TUI Suisse streicht wegen Corona-Krise 70 Stellen

(Ausführliche Fassung) - Die Corona-Krise kostet in der Schweizer Reisebranche weitere Stellen. Die Tochter des weltweit grössten Touristikkonzerns TUI schliesst hierzulande acht Filialen und baut 70 Arbeitsplätze ab. Das entspricht rund 15 Prozent der Stellen.
08.07.2020 11:42

Acht der aktuell 62 Schweizer Filialen werden per Ende September 2020 geschlossen, teilte TUI Suisse am Mittwoch mit. Konkret sind dies die Filialen Zürich Sihlporte, Winterthur Marktgasse, Dietikon, Mall of Switzerland, Cham, Luzern Zürichstrasse, Bern Spitalgasse und Biel.

Dadurch werden rund 70 Stellen nicht besetzt oder abgebaut, wie es heisst. Der Stellenabbau soll durch natürliche Fluktuationen, Pensionierungen, Arbeitspensum-Reduktionen aber auch Entlassungen umgesetzt werden.

TUI beschäftigt den Angaben zufolge aktuell 468 Mitarbeitende in der Schweiz und biete allen betroffenen Mitarbeitenden Unterstützung durch einen Sozialplan an.

"Wir gehen davon aus, dass wir in diesem Sommer rund 70 Prozent weniger Reisen durchführen können als ursprünglich erwartet", wird TUI-Schweiz-Chef Philipp von Czapiewski in der Mitteilung zitiert. Die Massnahmen seien daher notwendig, um für die Zukunft richtig aufgestellt zu sein.

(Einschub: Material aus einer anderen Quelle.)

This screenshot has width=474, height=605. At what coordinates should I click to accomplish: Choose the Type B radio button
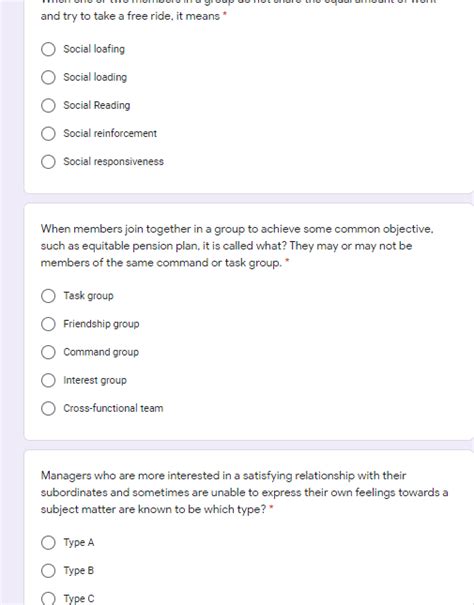point(48,571)
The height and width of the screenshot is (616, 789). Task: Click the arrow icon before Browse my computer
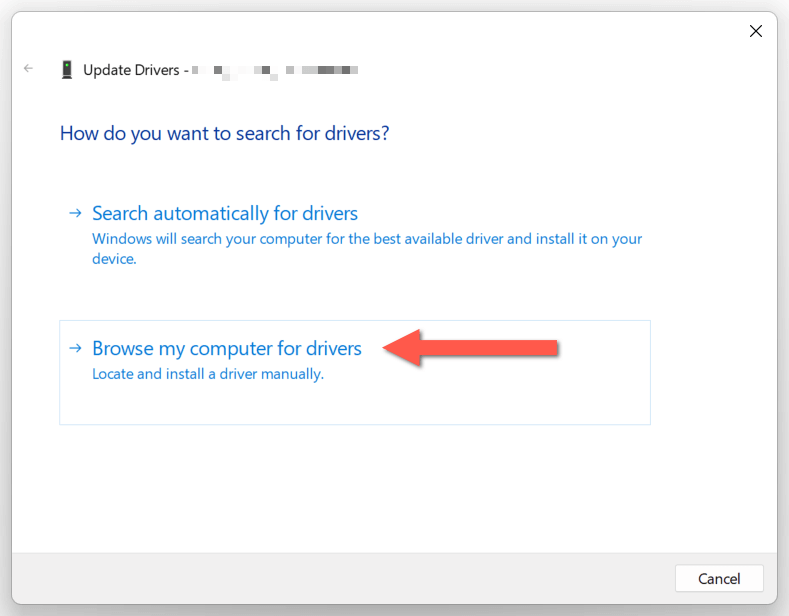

Pandemie lässt Reisebranche einbrechen

Die Pandemie, die damit einhergehenden Reisebeschränkungen und der Zusammenbruch der Luftfahrt hat die Reiseanbieter und Reisebüros schwer getroffen. Der Nachfrageeinbruch und die Rückzahlungen an die Kunden, deren gebuchte Reisen ausgefallen sind, stellt viele Unternehmen vor grosse finanzielle Probleme.

Und es ist nicht die erste angekündigte Stellenabbau bei Branchengrössen. So hatte Hotelplan Ende Juni den Abbau von 170 Stellen in der Schweiz und den Rückzug aus der Romandie angekündigt. Auch Globetrotter und Knecht Reisen straffen wegen der Corona-Krise ihr Filialnetz und bauen Stellen ab. Bereits Anfang Juni hatte Kuoni, eine Tochter der DER Touristik Suisse, eine Restrukturierung und einen Stellenabbau angekündigt.

Auch der TUI-Mutterkonzern war in Schwierigkeiten geraten und hatte im Mai einen Staatskredit von 1,8 Milliarden Euro erhalten. Besonders betroffen waren neben dem Pauschalreisegeschäft auch die Sparte Schiffskreuzfahrten und der Charter-Flieger Tuifly, wo ebenfalls ein massiver Stellenabbau geplant ist. Zudem wird der Verkauf von Unternehmensteilen und Hotels geprüft.